It’s weird, really, that we’re sitting here seven hours ahead of a playoff game, wondering whether Penguins coach Mike Sullivan is wise to start his starting goaltender.
It’s also a testament to how good Marc-Andre Fleury had been, in aggregate, during the 2017 Stanley Cup playoffs. Save for a couple squishy moments against Columbus — nobody can be 100 percent great, 100 percent of the time — Fleury’s play had been bulletproof until Game 3 against the Senators. The Penguins are still playing because of him.
Now, they’ll play without him. Matt Murray, dealing with a groin injury since he warmed up for Game 1 of the postseason, is taking Fleury’s place in the wake of his first-period meltdown on Wednesday.
"Marc was a professional like he always is,” Sullivan told reporters after announcing the decision, saying that the decision was good and difficult because the pair is “as capable as they are.” He wouldn’t elaborate much beyond that.

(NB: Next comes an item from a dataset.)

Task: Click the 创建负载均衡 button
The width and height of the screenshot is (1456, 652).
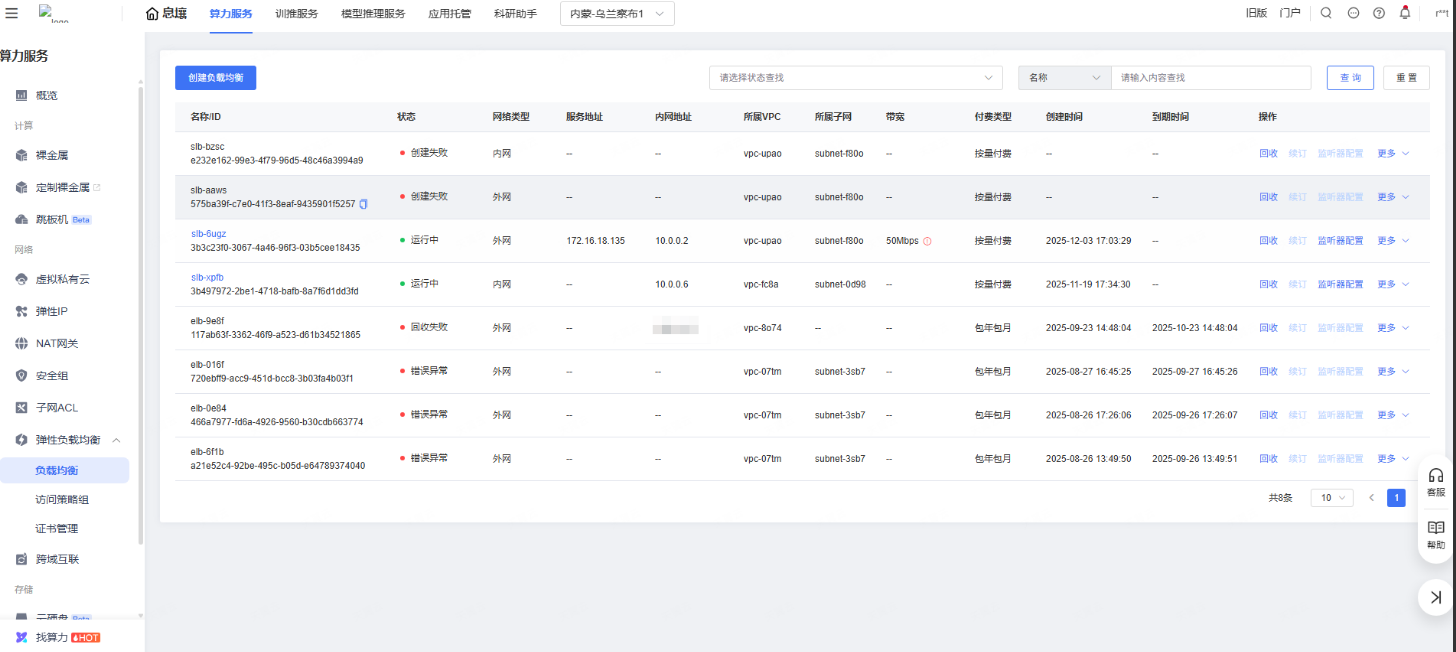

It’s a cold profession, goaltending; Fleury was throwing up a .931 save percentage in the very, very recent past. But if you think the Penguins’ margin for error is nil — and it’s close enough, given the way the series has unfolded — and if you pretend for a second that Marc-Andre Fleury were, in terms of his personality, somebody else, Sullivan’s decision makes sense.
Fleury has started the Penguins’ last 15 games. Like Dave Lozo noted at Vice Sports, he hasn’t played that much that consistently since a 23-game stretch in 2011-12. That, coupled with how much work Fleury had to do in the first two rounds, makes him a prime candidate for burn-out — and he certainly looked the part in Game 3.
Sticking with Fleury over Murray — the guy who won a Stanley Cup last June, then outperformed Fleury .923 to .909 during the regular season — would be predicated on two things. One, that he’s the hot hand, isn’t true anymore. He’d been better than he’d ever been before. Unsustainably so, in fact. That ended a couple days ago.
Maybe he needed a day off. Maybe he’d turned back into a pumpkin. This is not the time to figure it out.
The other is that the switch would do real damage to the psyche of the team at large. There’s something to be said for that — Marc-Andre Fleury is a legendarily nice guy. He’s beloved by all. You hear it ad nauseam because it’s true. That only takes you so far, though; Murray doesn’t quite spend his off days torturing his teammates’ pets. He also won them a Cup a year ago. They know that.
So, maybe Sullivan thinks Fleury is gassed. He’s got reason to believe it. Maybe he thinks the guy that has been demonstrably better than Fleury since the moment he left Wilkes-Barre is healthy enough to do the job. He’s got reason to believe that, too.
Maybe the most positive way to think of it all — the best way, if you’re a Penguins fan — is as Sullivan showing his team that their effort in Game 3 wasn’t good enough. It’s time to get desperate. This was the biggest button available to the coach, and we’re about to find out whether he pushed it at the right time. He’s been right before.